Este grave hecho es un ataque al Cuerpo de Delegados de Secciones y al conjunto de los trabajadores del Astillero que venimos enfrentando los planes del gobierno nacional y provincial relacionados con los futuros trabajos como los barcos para Venezuela, anunciados con bombos y platillos por Kirchner y Chávez el 7 de julio del 2004 y hasta la fecha siguen sin concretarse. Lo mismo ocurría con las PAM, hasta que el jueves de la semana pasada recibimos denuncias de que se había firmado un convenio con Ferrostal, empresa alemana dueña del proyecto de ingeniería, dicha empresa está ligada al ala masserista de la Armada. En dicho convenio se establecería que el Astillero solo construiría el casco y que el alistamiento y equipamiento de las PAM, (esta es la parte más rentable en la construcción de dichas naves) se harían en Tandanor-Domecq Garcia y otros astillero privados.

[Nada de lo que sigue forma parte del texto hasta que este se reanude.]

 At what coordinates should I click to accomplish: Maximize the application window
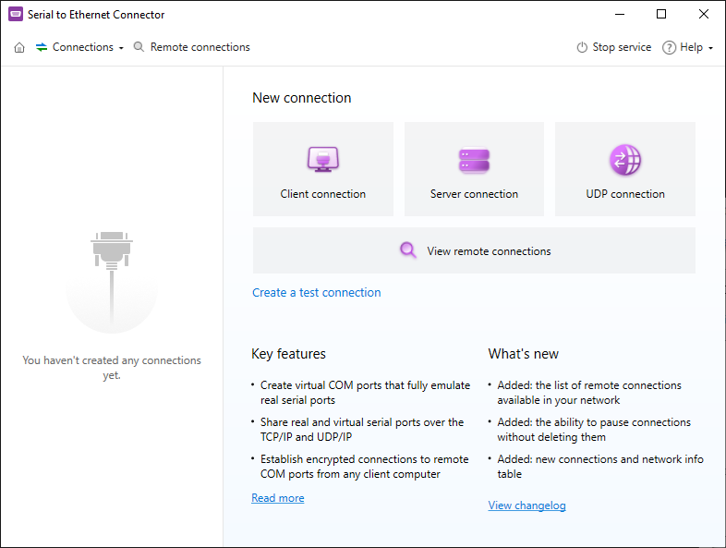[661, 15]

Esto provocó que el día viernes 28 de mayo se realizara una Asamblea General frente a la Dirección, donde denunciamos la existencia de dichos acuerdos, los mismos fueron rechazados por los trabajadores, ya que esto abre la posibilidad de que todos los trabajos se hagan bajo estas características: que transformen al Astillero en una fábrica de cascos vacíos y la parte más rentable de las construcciones navales: el equipamiento y alistamiento se regalen a los privados para que embolsen fabulosas ganancias.
Este ataque desnuda el verso “setentista y progresista” de la gestión kirchnerista, en manos de Julio Urien, que lejos de tener un proyecto para reactivar al Astillero y la industria naval, son solo los comisionistas de Kirchner, De Vido, Solá y los empresarios privados que fueron cómplices de la política menemista que destruyo la industria naval nacional y apoyaban la necesidad de privatizar el Astillero.

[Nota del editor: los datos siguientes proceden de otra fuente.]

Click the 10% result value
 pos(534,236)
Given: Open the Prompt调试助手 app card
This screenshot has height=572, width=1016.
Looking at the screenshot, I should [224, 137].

En momentos que esta edición de LVO sale a la calle, los trabajadores del Astillero Río Santiago estaremos realizando una Asamblea General donde discutiremos los pasos a seguir. En dicha Asamblea, desde La Marrón plantearemos la necesidad de responder en forma contundente a este ataque que sufrimos, movilizándonos para repudiar este ataque al compañero Del Río y denunciando al gobierno nacional, provincial y a la actual conducción del Astillero.